A weaker version of the Brocard's Conjecture Brocard's conjecture states that: If $p_{k}$ and $p_{k+1}$ are consecutive prime numbers greater than $2$, then between $p_{k}²$ and $p_{k+1}²$ there are at least four prime numbers.
I know that is statement is not yet proved. But I am asking on a weaker version: 
Show that there is infinitely many indices $k$ such that between $p_{k}²$ and $p_{k+1}²$ there are at least four prime numbers.
 A: Theorem: For any constant $c$ there are infinitely many primes $p_k$ such that there are at least $c$ primes between $p_k^2$ and $p_{k+1}^2$. 
Proof: Fix a $c$. Assume that for sufficiently large $k$ there are never more than $c$ primes between $p_k^2$ and  $p_{k+1}^2$. Then for sufficiently large $n$ there are never more than $c$ primes between $n^2$ and $(n+1)^2$ (since for any $n$, we have some prime $p$ with $p \leq n$ and with the next prime greater than $n+1$).

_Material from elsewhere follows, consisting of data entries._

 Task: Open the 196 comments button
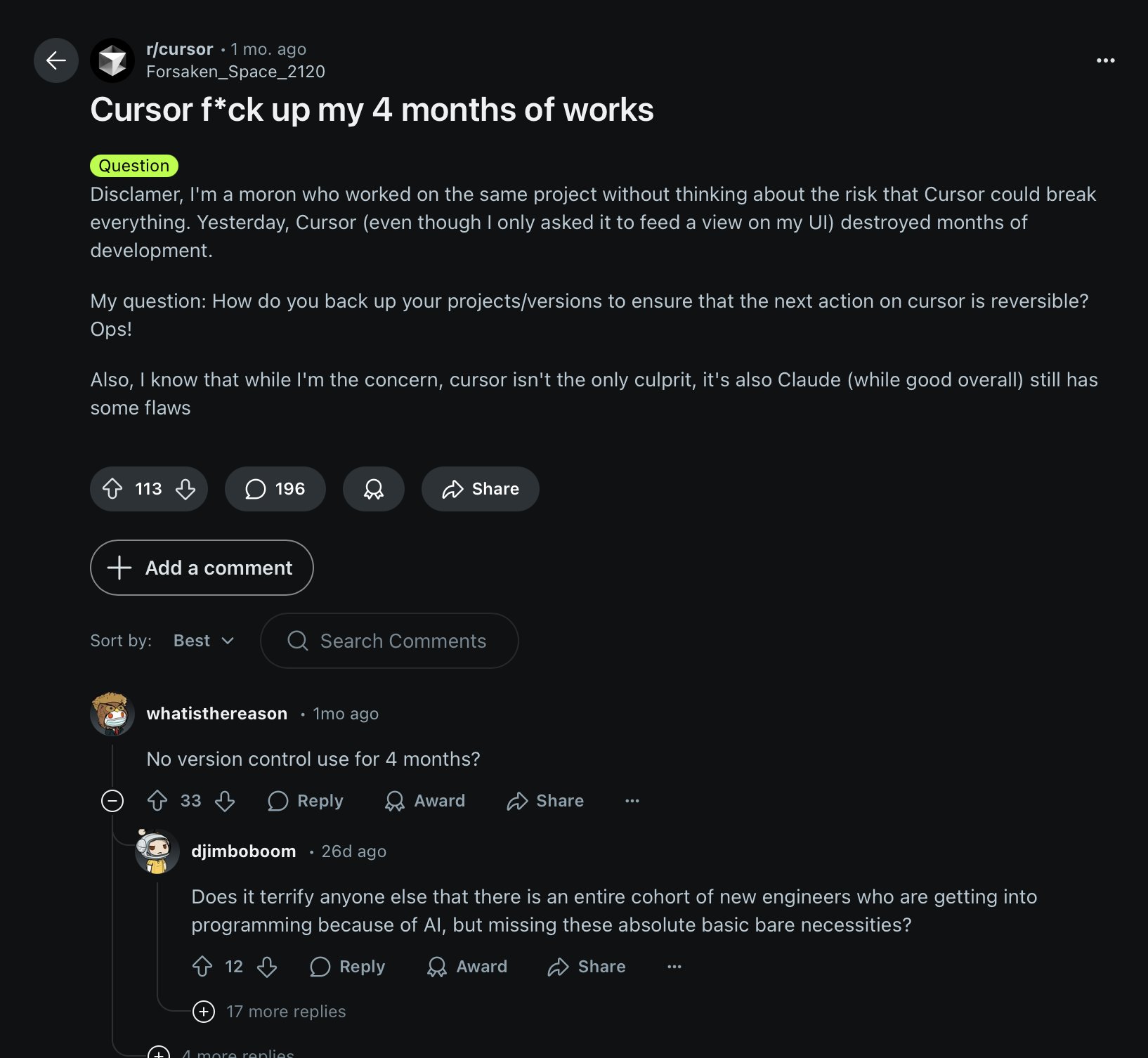point(275,489)
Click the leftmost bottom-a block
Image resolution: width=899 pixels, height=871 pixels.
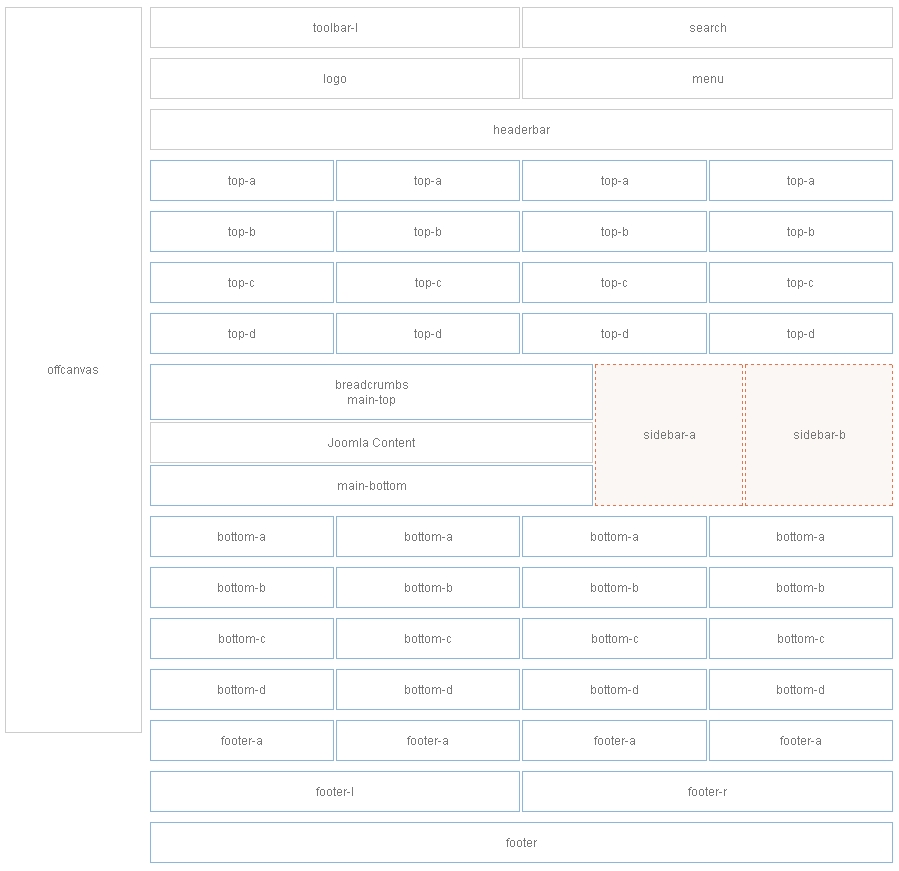[x=241, y=536]
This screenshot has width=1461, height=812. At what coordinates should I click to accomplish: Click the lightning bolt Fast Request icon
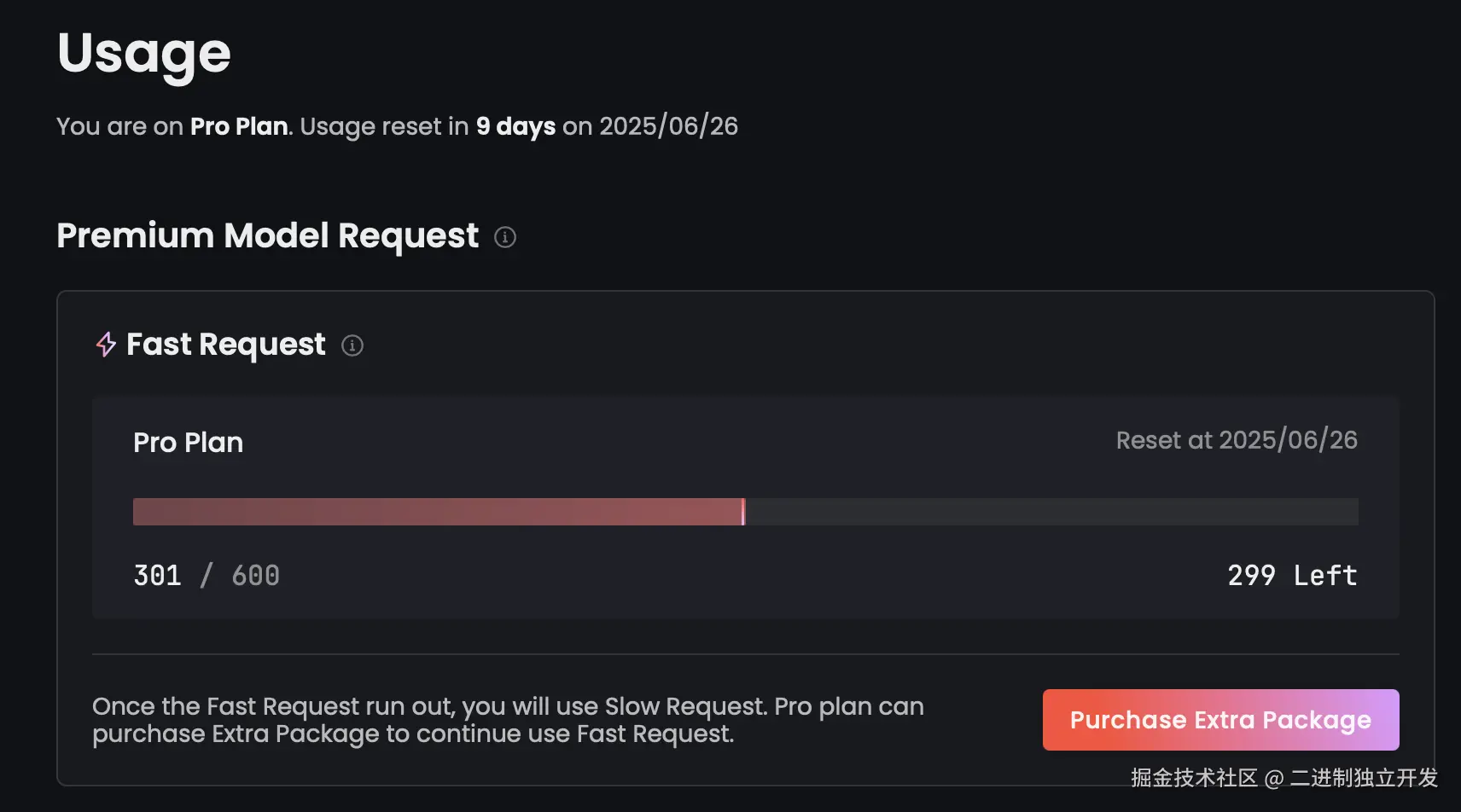pos(106,345)
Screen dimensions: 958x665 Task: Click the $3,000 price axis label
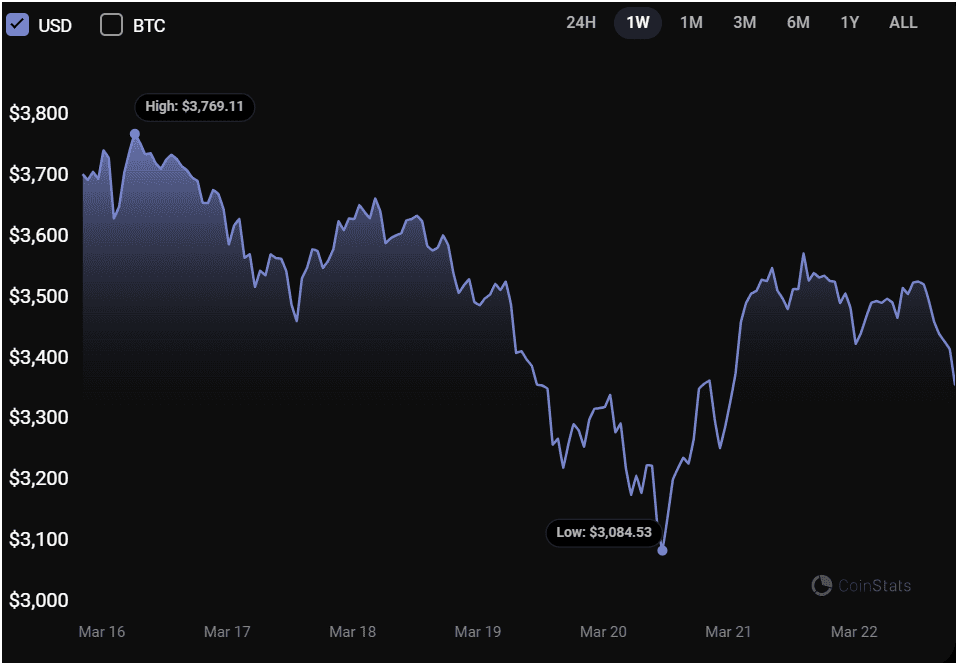[x=38, y=601]
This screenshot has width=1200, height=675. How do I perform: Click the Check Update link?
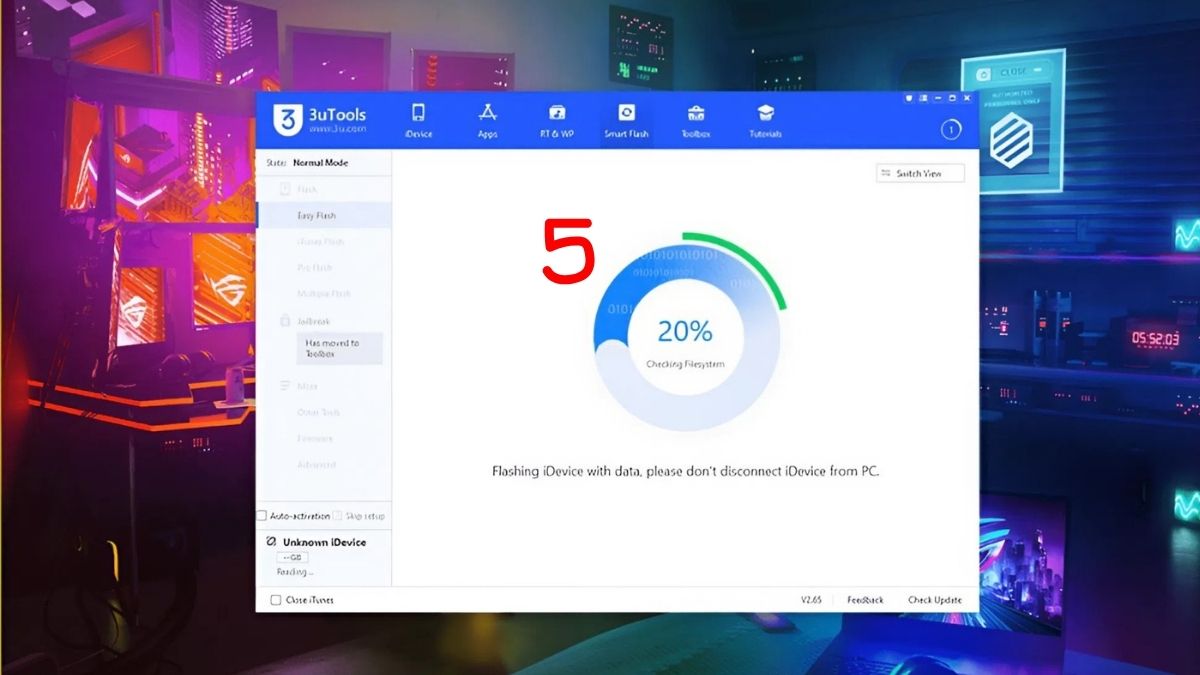(x=937, y=599)
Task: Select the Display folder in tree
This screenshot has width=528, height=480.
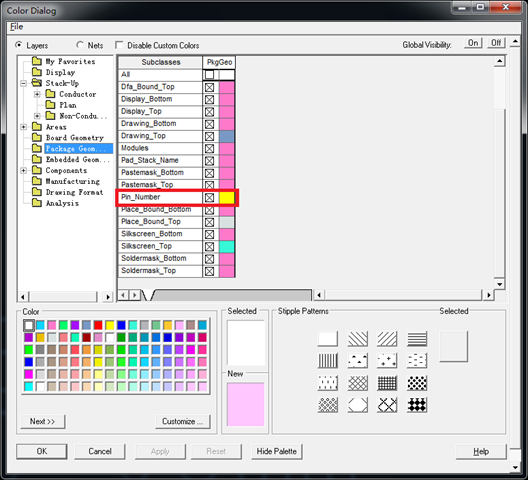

Let $N_c$ be a constant such that for $n>N_c$ there are no more than $c$ primes between $n^2$ and $(n+1)^2$. Let $x$ be a sufficiently large number. Then by counting how many perfect squares are less than $x$, $\pi(x) \leq \pi(N_c) + c(1+\sqrt{x})$. This implies that $\pi(x) = O(\sqrt{x})$ which contradicts the Prime Number Theorem. 
This can be adapted with a small amount of work to get actual bounds on how many primes one should get between $n^2$ and $(n+1)^2$ for sufficiently large $n$ just from the PNT. In particular, some should have around a constant time $\sqrt{x}/\log  x$ primes. But there's really no content here involving primes. Any sufficiently dense sequence would satisfy this sort of thing. 
If you do want the strongest result that we can use given current literature, then it follows from this paper by James Maynard that for any constant $m$, there is a constant $c_m$ such that there are infinitely many primes $p$ such that there are at least $m$ primes between $p$ and $p+c_m$. This is a much stronger result, but it also implies the result you want. The constants for Maynard's sort of results a big though and his theorems give a bound for $c_m$ which grow roughly exponentially in $m$.